Nigerian author Chimamanda Ngozi Adichie. Photo: Jon ReidAMERICANAH

By Chimamanda Ngozi Adichie. Fourth Estate. 400pp. $29.99.

Americanah is the third novel by Nigerian writer Chimamanda Ngozi Adichie. Her first, Purple Hibiscus, won the Commonwealth Writers’ Prize for best first book. Her second, Half of a Yellow Sun, won the Orange Prize in 2007. All this bodes well.

However, towards the end of Americanah, one of central character Ifemelu’s friends, Ranyi, says to her: ”Who are you to pass judgment? … Stop feeling superior!” I wanted to high-five Ranyi at this point, because she’d summed up my frustrations with Ifemelu. She’s a woman who says what she thinks. She’s lusty. She can be funny. She’s a sharp observer of the subtleties of the relationships between men and women. But she’s often strangely passive and lacks perspective on her own behaviour.

We meet Ifemelu on the day she decides to move back home to Lagos, after having lived in the US for 15 years, and despite having been granted citizenship. During those years she has studied, worked, dated and become a successful blogger.

Her blog is called Raceteenth or Various Observations about American Blacks (Those Formerly Known as Negroes) by a Non-American Black. I enjoyed the conceit of Ifemelu’s extremely long titles for her blog posts, but any playfulness with form ends there. I became increasingly bored by the writing style of the posts themselves.
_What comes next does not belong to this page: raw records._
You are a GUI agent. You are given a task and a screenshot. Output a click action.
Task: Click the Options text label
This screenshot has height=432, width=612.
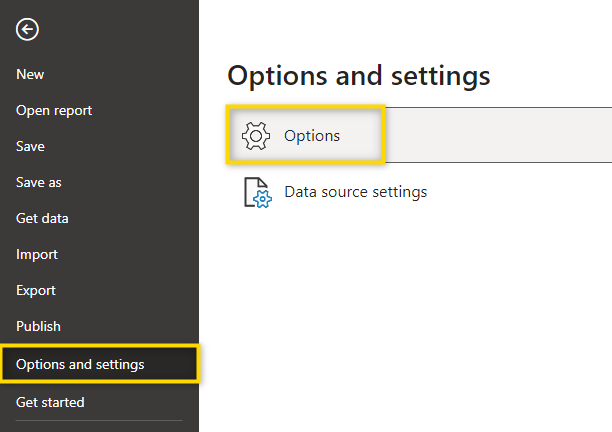click(312, 136)
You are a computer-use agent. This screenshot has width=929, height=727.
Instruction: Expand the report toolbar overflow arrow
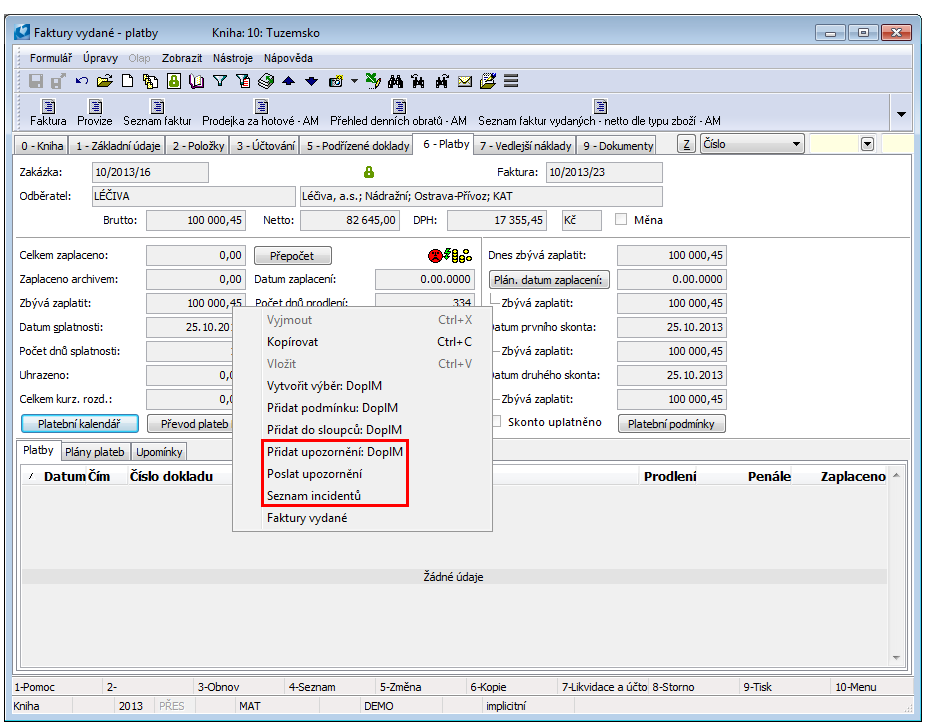coord(900,113)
The obsession with categories and subtleties of race relations is interesting – Ifemelu observes that she didn’t become Black until she moved to the US – and is one of the main themes of the novel. Some of the observations, especially about the politics – and care – of hair are engaging. (Why does Michelle Obama straighten her hair? Are tight curls too Black?) However, Americanah is written as if Adichie thinks her readers won’t understand her themes unless they’re underlined by the blog.

This all has the effect of making the novel appear to hover uneasily between non-fiction and fiction. While I have no idea how much of the story is autobiographical, it shares with some autobiographies the sense that every detail of a character’s life is compelling.

The result of this is a flattening out of the narrative, with long sections that need to be waded through to get to the scenes that have more momentum. And the resolution, when it comes, seems rushed, despite the book’s 400 pages.

The central plot device is that Ifemelu had to leave her boyfriend, Obinze, behind when she went to university. Will they, or won’t they, get back together when she returns to Nigeria all these years later?

But the structure is too saggy to make that possibility seem compelling. Adichie uses a six-hour hair-braiding session in Philadelphia as a point from which Ifemelu can reminisce about her life as a young girl in Nigeria, and then her years in the US. Obinze’s experiences are interspersed along the way. This structure draws their relationship past the point of any tension, and in the end it feels like a technique to provide shape to a fairly formless narrative.

There is much to like in the novel. Obinze’s point of view informs the extended sequence in which he tries to find work illegally in Britain. It’s one of the strongest and most moving sections of the book. Dike, Ifemelu’s nephew, is a wonderful character, and his struggle as a child and then as a teenager to live with his mother’s decisions produces scenes in which a character actually embodies the challenges and complexities of racism rather than observing them.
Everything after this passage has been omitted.